Chapter 59

Fifty-Nine

Callah

" V inegar," I said, moving closer to the pair. "And my name is Callah Atwood."

"Felicity Baldwin," the brazen woman said, proving Tobias had been right about her name. "This is my friend, Abi - er, Abihail. Abi, she's the woman who helped Helah. The one who warned us this was coming."

"You..." Abi breathed, looking up at me. "How did you know?"

"She seems to be the one person with all the right connections," Felicity said. "Her intended is an imbecile who tells her anything that crosses his mind. She works in the infirmary, so she hears firsthand what happened with the hunters. She's protected in the girls' wing, and now we wives are relying on her."

"Widows," Abi corrected. "We're not married anymore, Felicity. That's the whole problem. They're going to make us marry some fungus farmers if we aren't bred, and I'm not ready to be thrown around by a husband again!"

"I know," Felicity grumbled. "I just wish I knew how they were going to do it."

"The same way they do when we turn," I said, moving to claim an open section of the bench. "It sounds like we'll get a set date, and we'll have to choose by the end or our decision will be made for us. Tobias said they'll use our lists - updated, of course."
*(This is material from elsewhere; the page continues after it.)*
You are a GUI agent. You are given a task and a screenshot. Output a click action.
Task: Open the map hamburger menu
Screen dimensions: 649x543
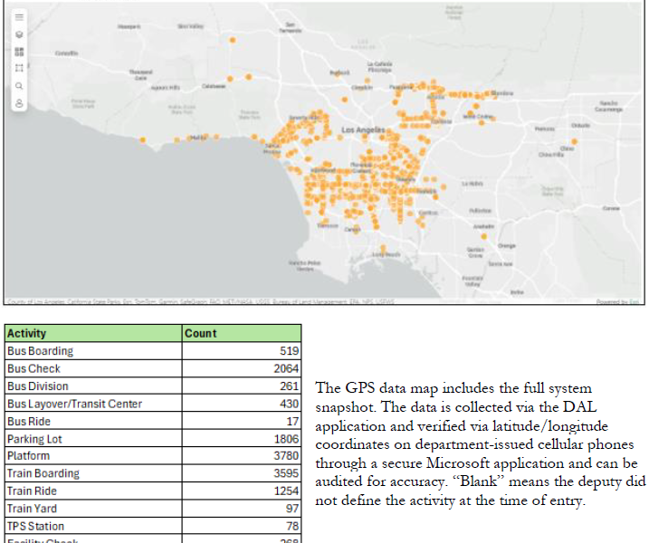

"They'd have to, since most of those men are now dead," Felicity grumbled. "The widow's table is nearly full! I can't remember that ever happening before."

"Don't complain," Abi scolded.

Felicity huffed. "They blame us women for there not being enough Righteous in the compound, but they're throwing away our men as if they're never-ending."

"As if they're in the way," I corrected.

Which made both women look over at me. "What?" Felicity asked .

"Who makes the decisions?" I asked. "The elders, then the leaders of each task. Men, all of them."

"Except Ms. Lawton and Mrs. Worthington," Abi countered, looking at me with big, beautiful blue eyes. I could see why she'd be worried about her prospects. Men would clamor to get her as a wife.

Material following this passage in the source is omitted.